Gamification Course | wrap-up post

Well, my first xMOOC is now complete! For this first time around in my xMOOC explorations I chose a coursera course on Gamification.  This was a good choice because the video lectures were engaging! It turns out that the instructor has a law degree, so I guess his great presentation skills are now easily explained ;-)

There were a few highlights and a few dim-lights to the course.  As far as the highlights go, as I said the video lectures were quite good! I really did enjoy listening, and seeing, the video presentations each week. Kevin Werbach was a great speaker, and while I think that the  lectures were prepared, he didn't sound like he was reading a prompter, in other words he was natural and not robotic. This made the material flow pretty well. I also liked that there were about 2 hours worth of videos each week, this feels more like a "real" course than just having some small videos to watch.  I do realize that this is discipline specific and that some disciplines have more to say in lecture format than others, but it was pretty good.  I was quite surprised that there were people that complained that there were too many videos.

The four lecture quizzes were OK. I realize that in a MOOC it is really hard to actually read through many qualitative submissions and grade them; thus multiple choice tests with robograding is better from an economic perspective, but I think that there are people that will miss the point: i.e. they will opt for the highest score even if they don't understand why they got it.  I opted to keep my original scores (which ranged from 80%-95%) and looked at the corrected responses to see what  I got wrong.

The thing that was iffy for me was the peer evaluations of the assignments, and I had two issues with them.  First, I can say that the quality of essays that I was asked to judge was variable.  Some essays were quite good (at least I thought so), and some were just bad.  I don't know if it was an issue with the academic quality of the work, if students were lazy and just going through the motions, or if the students were not native English speakers and thus lacked the language required to appropriately express themselves.

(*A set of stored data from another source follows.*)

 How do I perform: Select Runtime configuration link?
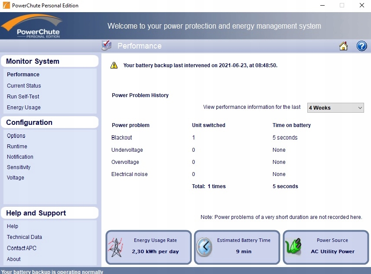point(17,147)
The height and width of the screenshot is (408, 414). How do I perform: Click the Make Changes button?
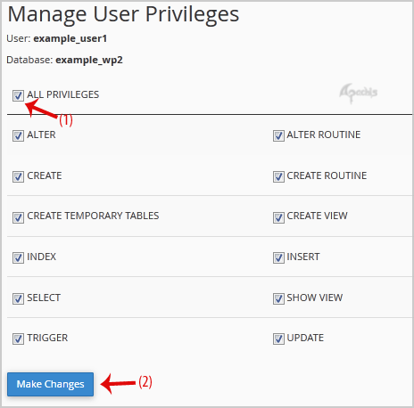(x=50, y=384)
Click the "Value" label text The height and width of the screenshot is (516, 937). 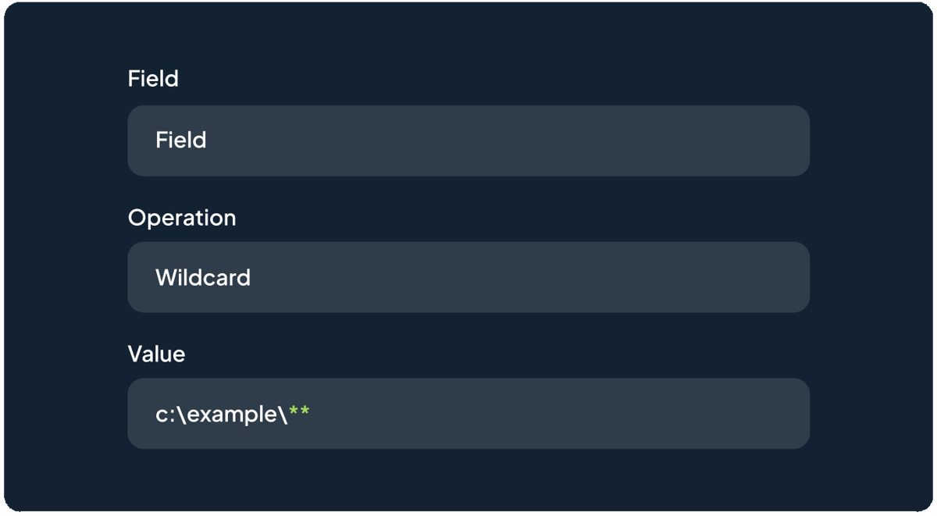[156, 354]
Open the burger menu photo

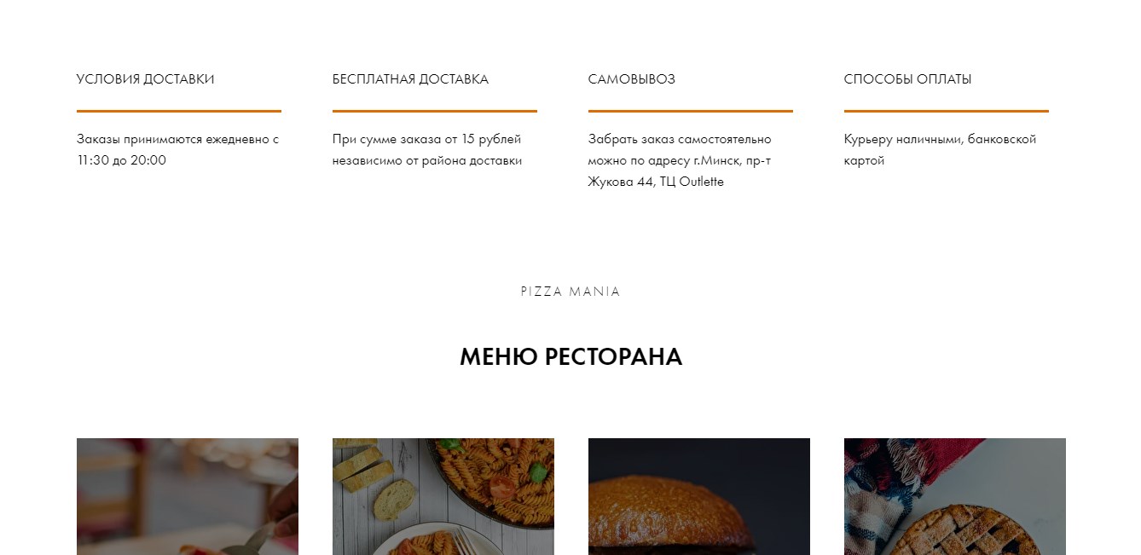click(x=699, y=496)
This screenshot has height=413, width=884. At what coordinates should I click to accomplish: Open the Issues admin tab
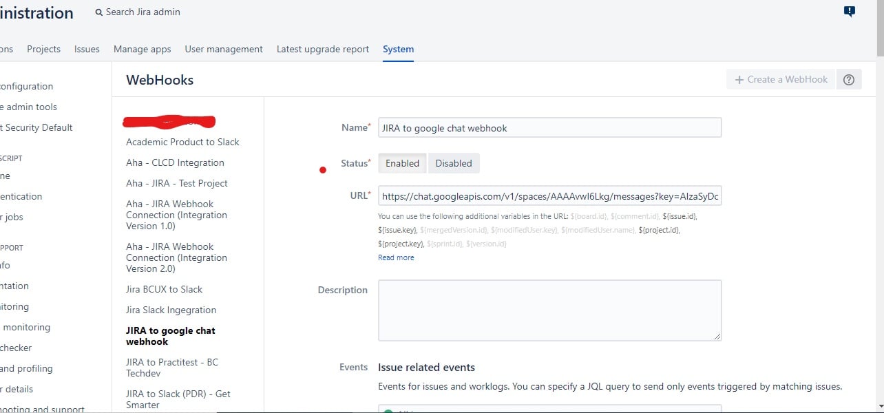point(87,49)
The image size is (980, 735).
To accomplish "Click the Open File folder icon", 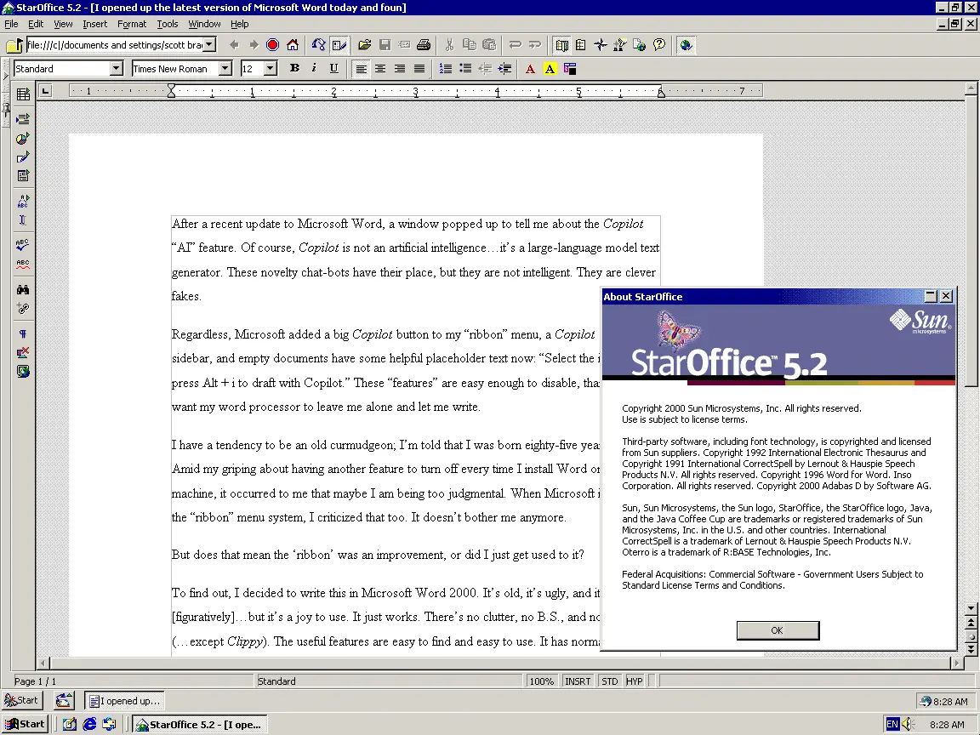I will (x=365, y=45).
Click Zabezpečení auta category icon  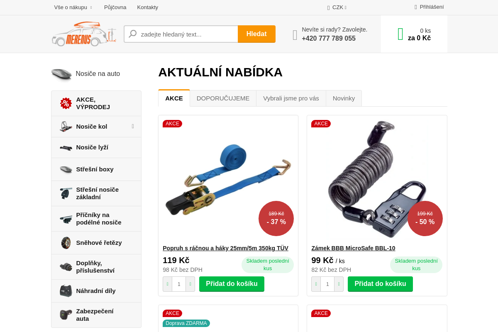coord(66,315)
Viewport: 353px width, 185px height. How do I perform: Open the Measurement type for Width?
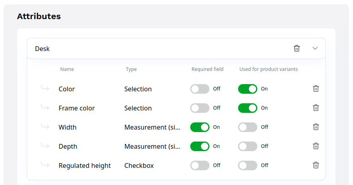click(x=152, y=127)
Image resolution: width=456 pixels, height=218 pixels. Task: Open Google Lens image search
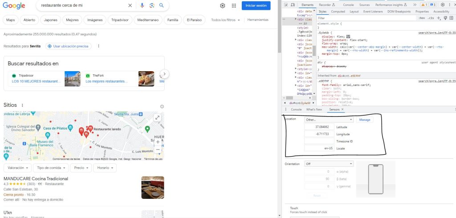click(151, 6)
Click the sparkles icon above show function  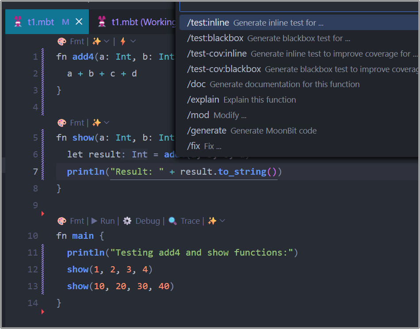(96, 123)
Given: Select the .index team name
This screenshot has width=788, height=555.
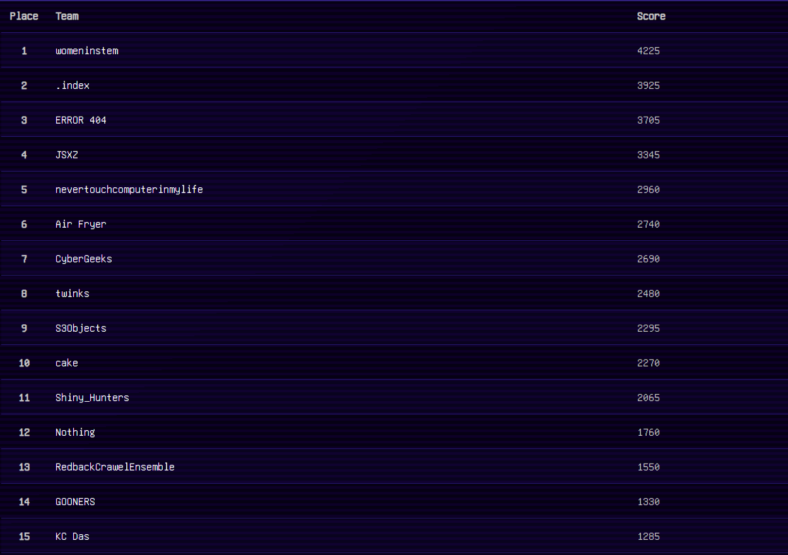Looking at the screenshot, I should [73, 85].
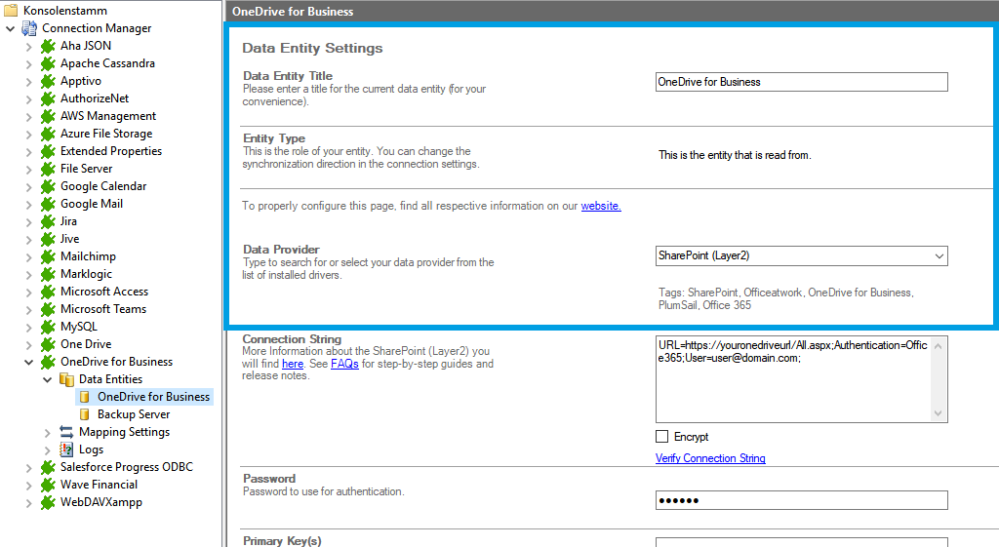Click the Data Entities folder icon
Viewport: 999px width, 547px height.
(x=66, y=379)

In order to address this issue I would propose that (1) students, in their coursera profile, state which languages they are proficient in, and then be allowed to write essays in those languages. That way, natives of those languages can also review that work. (2) I think that an exemplary post should be posted for each assignment that gives learners an idea of what a good essay looks like (and why).  For me it wasn't a big deal, but there were people who (for a 1500 word essay),  posted barely 300 words of (what seemed like) drunk talk :)

The assessment of my essays was also a bit of a hit or miss.  While I did get passing grades for all my essays, it seems like some people really took the time to give some constructive feedback, while others I really wondered if they had viewed and paid attention to the lectures.

Finally, speaking of lecture videos, the one big issue was that they were available on Mondays, which for me is a weekday.  It would have been more conducive to have a week start on a Saturday and end on a Sunday, that way weeks have overlap and students can do some work on the topics on the weekend.  Trying to do this during the week was not as fun as it could have been :-)

All things considered, not a bad course!